Several Mason students recently experienced this lively culture when they visited three eastern Cuban cities: Santiago de Cuba, Guantánamo and Baracoa. Led by Jim Lepore, a professor in Mason’s School of Dance, 16 students — five Mason dance majors, seven Mason general education students and four students from other universities — participated.
The trip, which took place June 24 through July 5, was one of the first academic trips to Cuba since former President George W. Bush restricted certain types of travel to the country in 2004. Earlier this year, President Barack Obama lifted many of those travel restrictions.
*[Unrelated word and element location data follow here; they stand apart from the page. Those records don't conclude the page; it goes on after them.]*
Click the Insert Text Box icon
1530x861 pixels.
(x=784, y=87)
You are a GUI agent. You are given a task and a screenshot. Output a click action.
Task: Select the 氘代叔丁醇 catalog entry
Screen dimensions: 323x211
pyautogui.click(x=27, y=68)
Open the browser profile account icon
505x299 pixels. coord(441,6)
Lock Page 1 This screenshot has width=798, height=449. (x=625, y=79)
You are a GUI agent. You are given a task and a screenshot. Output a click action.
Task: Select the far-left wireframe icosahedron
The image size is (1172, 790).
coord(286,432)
“Cuba is one of the few places you can visit where music and dance are part of the people’s everyday lives,” says Lepore, an avid lover of Cuban culture. “Although they don’t have a lot of personal belongings, they see their culture as their inheritance and they make every effort to preserve it.”
During the 11-day trip, the students spent most of their time dancing, either in a formal classroom setting or informally on the city streets. It wasn’t uncommon, notes Lepore, to encounter either a large group of people or simply two or three people dancing in the streets at some point during the day.
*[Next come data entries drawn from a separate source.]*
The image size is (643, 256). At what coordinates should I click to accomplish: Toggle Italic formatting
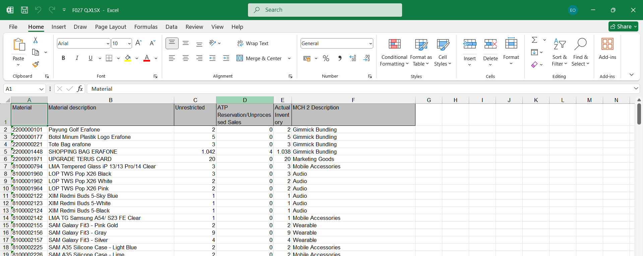(x=77, y=58)
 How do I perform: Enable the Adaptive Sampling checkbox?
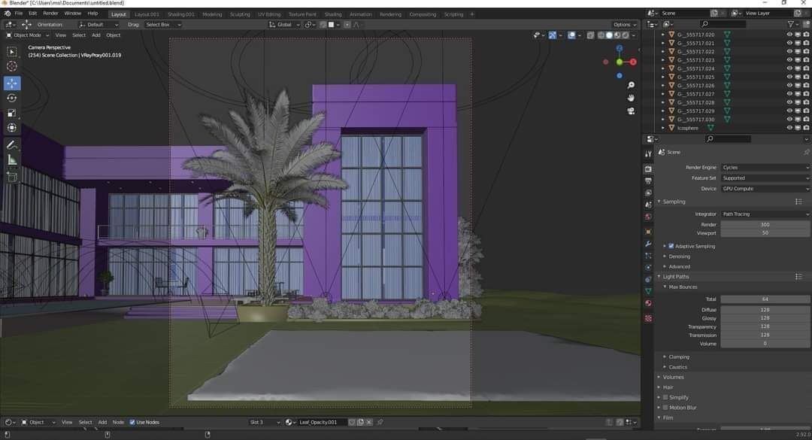pos(669,246)
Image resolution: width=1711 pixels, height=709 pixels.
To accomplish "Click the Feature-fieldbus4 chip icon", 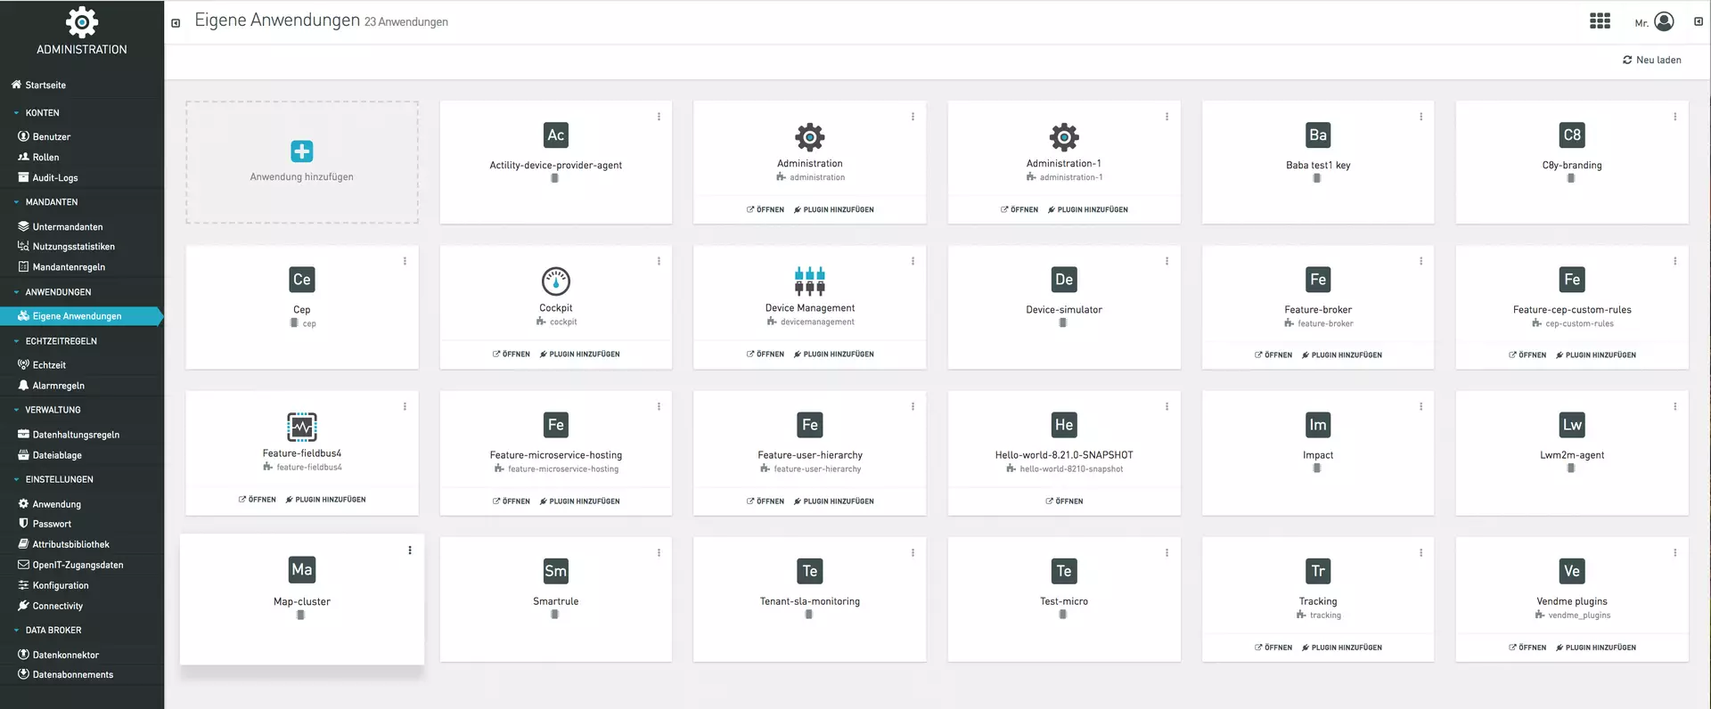I will pyautogui.click(x=301, y=427).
“This experience was truly life changing,” says Rachel Klein, a junior dance major. “As a passionate dancer, for me the best part of the trip was learning different dances in the classroom and then having the opportunity to use the things we learned every night when we would go out dancing.”
To understand Cuban music and dance, however, one must understand the rich cultural traditions of this Caribbean country.
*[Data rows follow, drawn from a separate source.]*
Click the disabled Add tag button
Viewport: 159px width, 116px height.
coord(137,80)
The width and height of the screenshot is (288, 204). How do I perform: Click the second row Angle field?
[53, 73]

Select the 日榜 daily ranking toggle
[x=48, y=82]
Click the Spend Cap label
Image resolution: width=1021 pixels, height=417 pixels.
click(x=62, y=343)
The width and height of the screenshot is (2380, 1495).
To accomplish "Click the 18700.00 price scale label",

The Cuban music and dance that is prevalent throughout the country today dates back to the late 19th century when large numbers of African slaves and European immigrants brought their own diverse cultures to the island.
The fusion of these different traditions resulted in what is the dominant influence found in the country today — Afro-Cuban. In fact, Afro-Cuban traditions can be traced back to specific ethnic groups in Africa.
To learn more about the music and dance that reflects the Afro-Cuban heritage, the students worked with two dance companies during their visit: Ballet Folklórico Cutumba in Santiago de Cuba and Babul Folkloric Ballet in Guantánamo. Much of the musical-dance heritage of the country, they learned, is steeped in religious and folkloric traditions.
In daily lessons with the companies, students were introduced to popular dance, music and song ranging from gagá to rumba to son (also known as salsa). Choreography was filled with distinctive steps and rhythms, and sensuous movements.
According to Lepore, the Cuban dance style is very different from ballet and modern dance. There is more fluidity in the torso, movements are kept close to the body, and the music and rhythm go hand-in-hand.
“It’s intended to put you into a trance so you’re one with the music,” he says.
The students also worked with several Cuban musicians on call and response techniques, which are used extensively in religious Cuban music. A call and response is a succession of two distinct phrases, usually played by different musicians, where the second phrase is heard as a direct response to the first.
“Being in Cuba was like stepping into a brilliant story about a magical people living in a strange magical land,” says Lynn Poe, a junior dance major. “This trip excited me about taking future cultural expeditions where I can experience how music and dance are woven into the tapestry of our global cultural history.”
Lepore plans to take another group of students to Cuba in January 2012.